Because the small reactors are built with “predictable factory-built components” and well-proven technologies, the hope is to make this new method of generating nuclear power a more reliable and “investable” nuclear option.

By 2050 it is hoped that the programme will return £52 billion of value to the national economy and generate a nuclear energy export market worth £250 billion, creating 40,000 high-value jobs within ailing manufacturing communities in northern England and Wales.

How will the small nuclear reactors work?

The smaller size of these SMRs means that they are relatively quick and easy to assemble. Pre-tested modular sections are built in dedicated factories and assembled on-site. This also means increased containment efficiency and safety.

Once assembled, they work on the principle of nuclear fission just like larger nuclear power plants. And while some SMRs are essentially scaled-down versions of a conventional power plant, others use entirely new technologies. SMR designs typically incorporate either thermal-neutron reactors or fast-neutron reactors, and it is unclear which the proposed project will use.

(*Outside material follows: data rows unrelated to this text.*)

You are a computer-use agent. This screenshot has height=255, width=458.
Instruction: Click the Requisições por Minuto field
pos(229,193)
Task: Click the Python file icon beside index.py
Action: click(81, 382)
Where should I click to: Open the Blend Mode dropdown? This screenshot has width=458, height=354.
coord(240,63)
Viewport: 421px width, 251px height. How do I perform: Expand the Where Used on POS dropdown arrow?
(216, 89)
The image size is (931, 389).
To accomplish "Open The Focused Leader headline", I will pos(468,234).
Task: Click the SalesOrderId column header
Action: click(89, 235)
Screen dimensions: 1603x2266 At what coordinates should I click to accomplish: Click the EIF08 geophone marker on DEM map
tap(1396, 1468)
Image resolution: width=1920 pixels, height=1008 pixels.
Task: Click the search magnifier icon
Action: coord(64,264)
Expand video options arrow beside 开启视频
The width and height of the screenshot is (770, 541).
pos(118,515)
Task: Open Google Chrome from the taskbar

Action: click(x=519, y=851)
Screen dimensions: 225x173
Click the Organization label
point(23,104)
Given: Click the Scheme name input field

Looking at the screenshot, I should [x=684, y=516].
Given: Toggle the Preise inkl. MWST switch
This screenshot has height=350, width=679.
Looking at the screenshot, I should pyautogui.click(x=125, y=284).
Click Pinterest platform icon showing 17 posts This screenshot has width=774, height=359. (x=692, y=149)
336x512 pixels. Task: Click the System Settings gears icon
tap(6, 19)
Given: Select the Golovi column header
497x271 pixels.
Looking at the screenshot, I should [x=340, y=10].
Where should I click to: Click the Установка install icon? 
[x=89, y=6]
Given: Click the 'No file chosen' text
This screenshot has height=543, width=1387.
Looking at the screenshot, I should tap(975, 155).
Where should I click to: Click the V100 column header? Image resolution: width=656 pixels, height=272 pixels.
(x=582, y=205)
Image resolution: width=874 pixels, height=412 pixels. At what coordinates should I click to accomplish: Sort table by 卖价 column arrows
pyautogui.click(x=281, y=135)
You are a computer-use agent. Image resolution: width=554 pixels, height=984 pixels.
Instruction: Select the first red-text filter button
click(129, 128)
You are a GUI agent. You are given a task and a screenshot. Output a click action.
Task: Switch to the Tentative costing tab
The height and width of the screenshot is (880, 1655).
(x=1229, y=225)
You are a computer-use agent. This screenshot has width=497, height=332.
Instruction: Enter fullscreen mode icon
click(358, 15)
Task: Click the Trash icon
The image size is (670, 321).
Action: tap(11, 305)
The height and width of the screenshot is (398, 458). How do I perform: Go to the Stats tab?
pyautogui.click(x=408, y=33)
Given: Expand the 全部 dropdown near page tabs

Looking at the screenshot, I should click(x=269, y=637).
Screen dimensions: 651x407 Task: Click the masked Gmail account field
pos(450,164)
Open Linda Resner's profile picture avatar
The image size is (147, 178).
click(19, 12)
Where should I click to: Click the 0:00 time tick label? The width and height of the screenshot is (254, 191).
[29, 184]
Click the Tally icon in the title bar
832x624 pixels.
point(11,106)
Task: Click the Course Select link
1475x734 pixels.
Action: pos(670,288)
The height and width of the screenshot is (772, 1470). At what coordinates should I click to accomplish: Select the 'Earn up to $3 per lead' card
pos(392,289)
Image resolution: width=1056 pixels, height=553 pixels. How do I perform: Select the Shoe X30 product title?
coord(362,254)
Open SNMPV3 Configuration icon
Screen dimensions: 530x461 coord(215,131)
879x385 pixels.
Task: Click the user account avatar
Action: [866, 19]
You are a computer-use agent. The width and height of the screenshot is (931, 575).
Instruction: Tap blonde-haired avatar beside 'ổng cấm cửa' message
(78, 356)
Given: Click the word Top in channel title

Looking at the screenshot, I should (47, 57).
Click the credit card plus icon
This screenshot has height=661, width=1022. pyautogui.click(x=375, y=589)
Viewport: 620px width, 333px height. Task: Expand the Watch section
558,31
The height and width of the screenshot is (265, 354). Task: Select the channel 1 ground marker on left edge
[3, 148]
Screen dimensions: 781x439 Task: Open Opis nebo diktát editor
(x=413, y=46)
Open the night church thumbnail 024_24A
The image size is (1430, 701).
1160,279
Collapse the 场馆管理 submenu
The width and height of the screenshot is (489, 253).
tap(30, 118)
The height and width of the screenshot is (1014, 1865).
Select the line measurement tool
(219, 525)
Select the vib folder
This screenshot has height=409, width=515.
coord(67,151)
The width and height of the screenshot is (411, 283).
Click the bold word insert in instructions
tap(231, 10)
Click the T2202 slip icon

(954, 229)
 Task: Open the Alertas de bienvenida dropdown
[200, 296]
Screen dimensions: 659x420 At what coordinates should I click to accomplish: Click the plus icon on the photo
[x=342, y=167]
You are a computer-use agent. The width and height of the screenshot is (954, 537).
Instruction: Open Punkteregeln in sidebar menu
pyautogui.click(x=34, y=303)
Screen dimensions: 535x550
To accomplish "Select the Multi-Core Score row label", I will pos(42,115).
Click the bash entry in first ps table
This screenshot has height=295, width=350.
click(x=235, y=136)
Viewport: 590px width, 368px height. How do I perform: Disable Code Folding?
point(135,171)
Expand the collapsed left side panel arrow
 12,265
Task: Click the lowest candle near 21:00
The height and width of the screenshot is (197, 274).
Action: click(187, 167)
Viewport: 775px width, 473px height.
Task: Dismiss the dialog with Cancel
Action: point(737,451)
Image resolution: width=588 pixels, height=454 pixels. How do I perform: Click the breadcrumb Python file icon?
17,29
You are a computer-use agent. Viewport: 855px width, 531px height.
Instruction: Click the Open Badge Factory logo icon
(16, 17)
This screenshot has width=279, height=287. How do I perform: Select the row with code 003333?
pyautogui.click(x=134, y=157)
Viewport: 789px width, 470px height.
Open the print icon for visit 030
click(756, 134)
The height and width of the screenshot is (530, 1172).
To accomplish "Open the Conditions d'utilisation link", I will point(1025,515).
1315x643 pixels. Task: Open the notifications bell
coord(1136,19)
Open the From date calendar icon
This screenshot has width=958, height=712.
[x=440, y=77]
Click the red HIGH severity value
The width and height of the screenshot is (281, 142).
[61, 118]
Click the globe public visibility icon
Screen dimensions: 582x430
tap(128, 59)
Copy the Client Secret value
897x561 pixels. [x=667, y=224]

Why is nuclear investment important to the UK’s Net-Zero goal?

Our days of relying on fossil fuels are numbered. If the UK is to meet its ambitious target of being completely carbon-neutral by 2050 we need to reduce our reliance on coal, gas and oil to generate energy and heat our homes.

Fortunately, our growing renewable energy infrastructure is helping us on our way to achieving our goals. Not only are we the world’s leading producer of wind energy, we also have a strong solar infrastructure and can rely on hydropower to generate energy at short notice when there is a great strain on the grid. We even have green biomethane gas, which is an alternative to natural gas that is sourced from plant, animal and farm waste.

However, as proud as we should be of our renewable energy infrastructure, it is still dependent on the whims of the weather. Nuclear investment can provide us with a reliable, consistent source of clean energy to supplement rather than supplant our renewables.

Like any means of generating energy, nuclear power has its pros and cons.

Advantages include:

Reliability
High output
Relatively small land footprint
Carbon-neutral
Becoming lower-waste

Disadvantages include:

High upfront costs
Uranium is currently not renewable
Malfunctions can be extremely dangerous
The growing problem of legacy waste, as radioactivity can take thousands of years to neutralise

Carbon-free energy

Nuclear fission is a 100% carbon-neutral means of generating energy, with no greenhouse gas emissions. However, the type of uranium required for nuclear fission is fairly rare. Once we have mastered the process of harvesting uranium from seawater, nuclear power will be both carbon-free and completely renewable.

Lower bills

The current energy crisis has been created by a sharp rise in demand coupled with erratic and limited supply. An abundance of clean energy, however, could help to insulate UK households from another energy crisis. As nuclear energy becomes cheaper to produce at scale, this will inevitably lead to a reduction in energy bills.